Antonio Muñoz Molina
Séfarade
Antonio Muñoz Molina a l’intime conviction que chacun de nous enferme en soi, comme un coffre à l’ouverture capricieuse, un ou plusieurs romans. Que la vie suit des méandres compliqués aux allures d’échecs, de catastrophes, de défaites grandioses et tristes comme des sanglots de géants. Son dernier livre se penche sur ces hommes et ces femmes dont la clarté de l’existence fut soudain masquée par les horreurs de la Seconde Guerre mondiale. Poursuivant et forçant de sa plume sa mémoire, et la mémoire de ceux qui lui offrirent ces histoires, Molina nous invite à suivre les accords d’un chant triste, évoluant entre fiction et réalité, récit historique et personnages de fiction.
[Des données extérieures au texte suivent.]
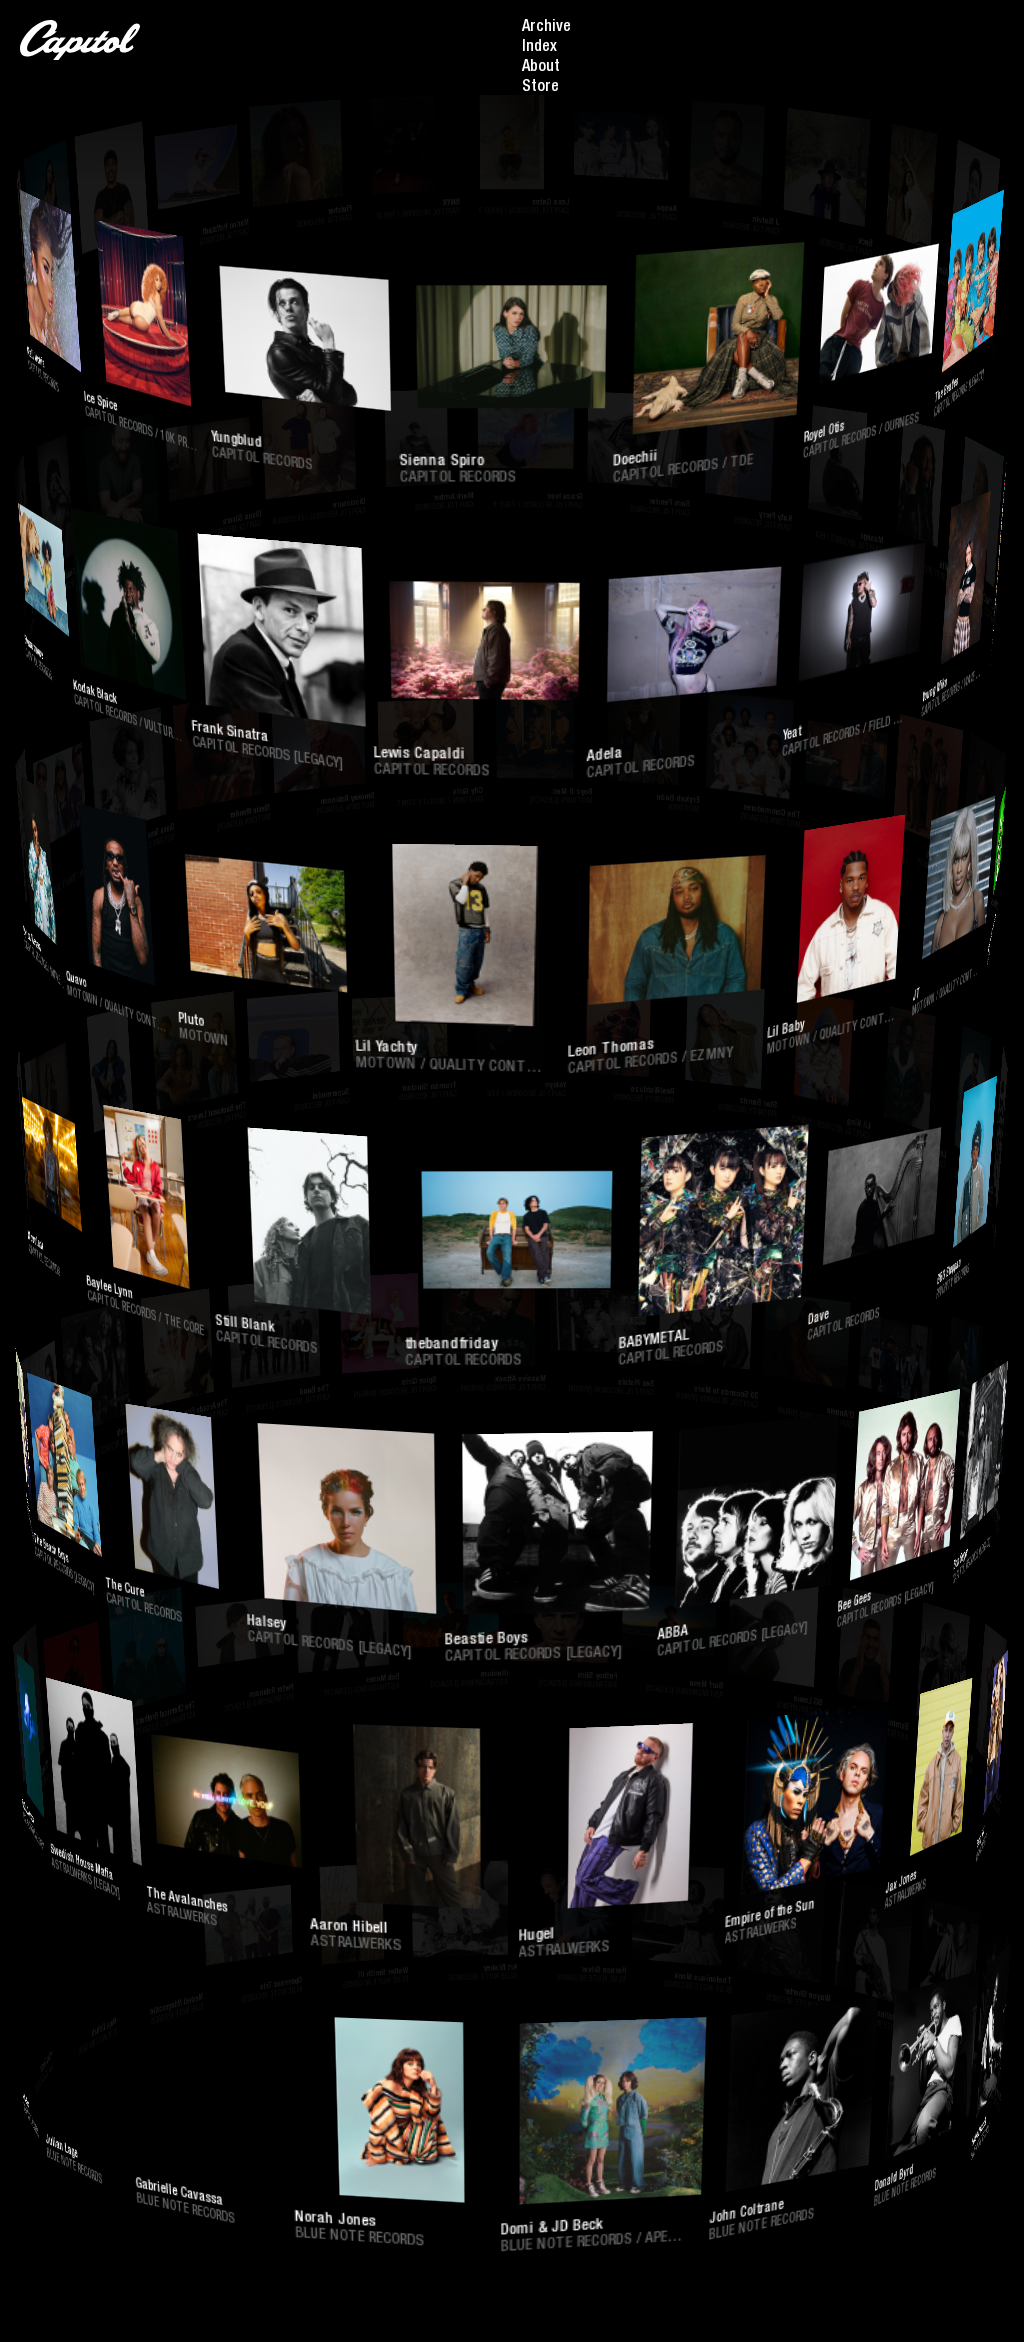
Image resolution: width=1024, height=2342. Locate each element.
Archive (546, 28)
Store (540, 88)
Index (539, 48)
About (541, 68)
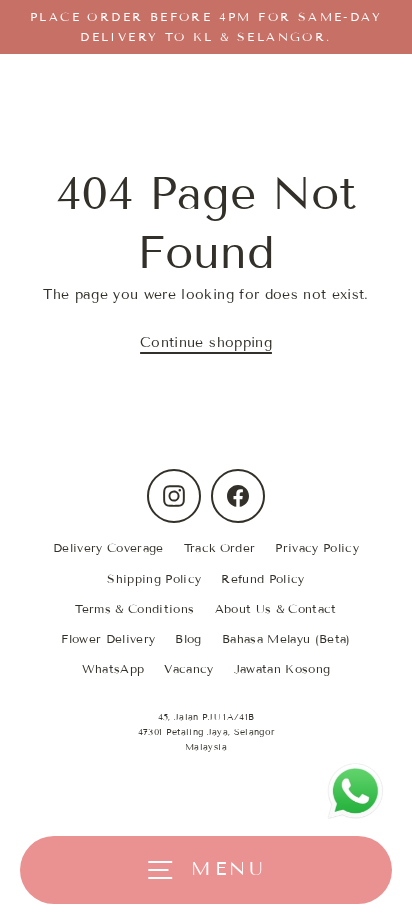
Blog (188, 638)
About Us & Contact (276, 608)
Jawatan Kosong (282, 668)
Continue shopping (206, 342)
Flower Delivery (108, 638)
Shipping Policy (154, 578)
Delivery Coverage (108, 547)
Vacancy (188, 668)
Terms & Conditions (134, 608)
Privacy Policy (317, 547)
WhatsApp (113, 668)
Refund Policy (262, 578)
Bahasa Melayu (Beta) (286, 638)
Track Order (220, 547)
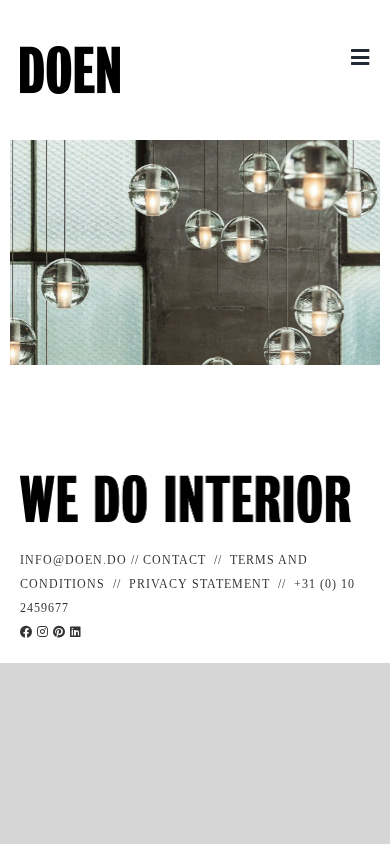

Il dessine, dans l’amour de son sujet, ces vies plongées dans l’oppression du nazisme ou du stalinisme, rédige les remords d’un enfant et de son père, rescapés de l’extermination, relate les destins de Franz Kafka ou de celle qui fut sa maîtresse, Milena Jesenska, l’épreuve de Margarete Buber-Neumann, qui fut prisonnière en Sibérie puis à Ravensbrück. Mais la grande force de Molina est de ne jamais profiter de ses personnages pour les transformer en acteurs de mélodrame.